Words by Jonas Larsson | Photos by Anders Bergersen

There’s something special about craftmanship and knowledge, generations in the making. A work of hands. And a love of true artisan craft is special, too. You save up money, decline other temptations to be able to buy that pair of shoes or jeans, the jacket that isn’t necessarily expensive, but is an expense. After this, you wear them every day, too often, really, they wear down but become more beautiful until one day, at last, you realize that you can’t do it anymore. Your darlings need a doctor. They’re a part of you, your personality, your family and now this family member is unwell. But wait! You paid that extra money because they can be repaired or upgraded. You bought an insurance of sorts, insured in knowhow and craftsmanship.
First off, you need to be a loser, that’s the most important thing,” he says succinctly. “Start by having no future plans. That’s a good start.
We open the door to Södermalms Sko och Nyckelservice (Södermalm Shoe and Key Service) – at Folk-ungagatan 102 in Stockholm, a tiny shoe repair shop. How Dennis, a second-generation cobbler, has managed to squeeze in two armchairs next to an old sewing machine for shoes, plus an extra cobbler and a ton of shoes, is a mystery. He and his colleague Daniel fit behind the counter in a shop of maybe 20 square meters (barely over 200 square feet). The ceiling is covered in shoes waiting to be picked up, things are piled everywhere. Shoes in various stages of repair, a ladder (!) and a gigantic shoemaking machine where Daniel is currently smoothing the sole of a pair of well-trodden Iron Rangers. It’s a show of creative solutions. Dennis and Daniel move comfortably around the tight space without bumping into each other once. It’s like watching the ballet.








The fact that Daniel is working on a pair of Red Wing boots is no coincidence. Theirs is the only Red Wing-authorized shoe repair shop in Stockholm. The flagship store in central Stockholm sends bagfuls of boots to be repaired, upgraded, or resoled. But people also seek them out directly – it’s as though everyone knows that Södermalm is the place to get your boots fixed properly.
“To become an authorized Red Wing repair shop,” he says, “you have to send samples to the factory in Minnesota. A guy working in heritage fashion recommended us, and the people at the factory liked what they saw. We’re the only authorized cobbler in Stockholm, even though there are others who could do the work.” Talking about the process, his voice is tinged with pride.
We had another customer, a sign painter who’s been working in his Red Wings for over twenty years. We’ve repaired them so many times, patchwork solution upon patchwork solution so that it barely has a single original part left, but he refuses to let them go.
Dennis explains that every Red Wing store has to have an authorized repair shop tied to them. Customers leave their boots at the store; they send them to the cobbler, who repairs or upgrades the boots before sending them back to the store. Quite a few boots come their way each week.

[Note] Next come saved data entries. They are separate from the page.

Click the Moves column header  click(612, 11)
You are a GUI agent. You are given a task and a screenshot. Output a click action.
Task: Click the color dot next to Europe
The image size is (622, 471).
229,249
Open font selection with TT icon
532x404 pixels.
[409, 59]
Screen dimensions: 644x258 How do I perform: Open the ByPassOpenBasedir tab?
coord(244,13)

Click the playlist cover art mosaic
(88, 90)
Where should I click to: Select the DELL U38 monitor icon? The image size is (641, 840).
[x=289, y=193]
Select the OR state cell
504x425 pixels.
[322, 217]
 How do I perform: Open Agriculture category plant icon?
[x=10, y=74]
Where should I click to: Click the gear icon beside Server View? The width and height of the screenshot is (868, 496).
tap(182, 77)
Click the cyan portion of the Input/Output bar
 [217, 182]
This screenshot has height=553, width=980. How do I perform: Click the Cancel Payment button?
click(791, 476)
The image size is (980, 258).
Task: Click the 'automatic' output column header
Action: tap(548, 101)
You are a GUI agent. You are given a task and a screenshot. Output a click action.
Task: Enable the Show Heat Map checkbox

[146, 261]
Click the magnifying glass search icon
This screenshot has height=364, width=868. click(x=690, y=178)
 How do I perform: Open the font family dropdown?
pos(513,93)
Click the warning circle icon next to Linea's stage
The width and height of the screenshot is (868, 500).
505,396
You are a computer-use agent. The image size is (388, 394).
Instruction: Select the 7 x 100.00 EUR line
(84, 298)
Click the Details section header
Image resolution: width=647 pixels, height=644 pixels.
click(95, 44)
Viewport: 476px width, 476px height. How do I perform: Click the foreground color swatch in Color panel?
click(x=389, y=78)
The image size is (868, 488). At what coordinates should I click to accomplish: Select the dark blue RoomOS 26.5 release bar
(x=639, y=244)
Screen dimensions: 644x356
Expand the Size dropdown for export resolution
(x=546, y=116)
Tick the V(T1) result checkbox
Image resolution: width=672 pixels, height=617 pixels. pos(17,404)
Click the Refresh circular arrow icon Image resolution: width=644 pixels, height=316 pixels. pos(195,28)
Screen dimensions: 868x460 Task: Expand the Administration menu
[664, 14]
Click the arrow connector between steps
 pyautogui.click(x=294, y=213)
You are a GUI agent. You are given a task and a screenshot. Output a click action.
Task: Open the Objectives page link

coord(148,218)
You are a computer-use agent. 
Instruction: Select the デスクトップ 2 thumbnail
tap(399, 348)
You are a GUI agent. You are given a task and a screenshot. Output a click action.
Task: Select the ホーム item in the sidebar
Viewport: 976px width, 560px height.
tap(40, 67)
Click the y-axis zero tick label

Around the world in a pair of boots
“If you buy a pair of Red Wings, they can pretty much always be fixed. Rolf Porseryd, famed international reporter, brought in his 1974 Red Wings. Those boots had been around the world several times over. He told us what they’d seen – Sahara, Russia, Africa, war zones! He had some good stories, Porseryd. So that feels really valuable, taking care of a pair like that. It was still worth repairing them. He’d taken good care of them. The leather had cracked, but we fixed it with a leather patch on the inside,” Dennis continues.
“We had another customer, a sign painter who’s been working in his Red Wings for over twenty years. We’ve repaired them so many times, patchwork solution upon patchwork solution so that it barely has a single original part left, but he refuses to let them go.”
Each pair of boots seems to have its own story, often regaled to the cobblers by their owners. It’s a treat to listen to Dennis while he brings out different shoes, shows them and explains.


The quality of real boots
Red Wing boots are sewn, whereas glued shoes tend to crack and are hard to repair. Whether or not a shoe can be repaired often comes down to the outsole and the welt. The welt is what everything is stitched to. “It’s sewn by hand, and it can be tricky,” Dennis says, explaining how the shoe is assembled through the outsole, welt, and upper.
“Some people bring in their Red Wings and say, ‘I love these boots, I’ve had them since 1970’.” We can do almost anything, but at some point, it gets really expensive. That’s usually where you hit a breaking point, when it’s more expensive to fix the shoe than to buy a new pair. But people love their boots like they love their kids, their dogs. They have to be saved. The mistake most people make is wearing their boots too much. They retain moisture and don’t get the chance to dry out between wears. This makes them sort of shrivel up and lose their shape. I don’t know if you want to put your hand in there,” Dennis says, presenting a pair of thoroughly worn but gorgeous Iron Rangers. “If you feel the front, you can tell that it’s sort of lost its shape. But the customer wanted us to fix it anyway. This one is borderline – it’ll end up costing the same as a whole new shoe.”
Brush them and condition them if needed, but not too often. Apply a thin layer, let it absorb, then wipe off anything that’s left over. You can check if they need treatment by brushing them first. If they look matte, it might be time to add some conditioning.
He continues, “The typical thing to do is replace the white sole. That’s everything up to the welt. There’s a cork layer in between, we replace that too.” He brings out a tin of sticky cork mixture, which he spreads out the same way you’d spread a thick mustard on bread. The next step is for it to dry.
A customer enters the store and shows them a pair of moc toes. They sole is not completely worn thin, but they’re getting slippery, he says.
“Sure,” says Dennis. “They’re not too bad, but we usually recommend replacing the whole bottom, 180 bucks, that means everything is new and you can walk as much as you want.”
“Let’s do it, I love these shoes!”
The place has the air of a vinyl record shop. Chatting with customers, their enthusiasm and love for their boots is fascinating. The nerd factor is high. It’s interesting to see how something you’ve bought – or invested in, rather – means so much to the owners.











Boot Camp
The conversation moves on to shoe trees, and common mistakes that people make in caring for their shoes. It’s one aha-moment after another, hearing Dennis’s and Daniel’s insight. I almost feel ashamed over how terribly I treat my own shoes and boots. Now that I understand how much work goes into making a pair of shoes, I promise myself that in the future I’ll take better care of mine.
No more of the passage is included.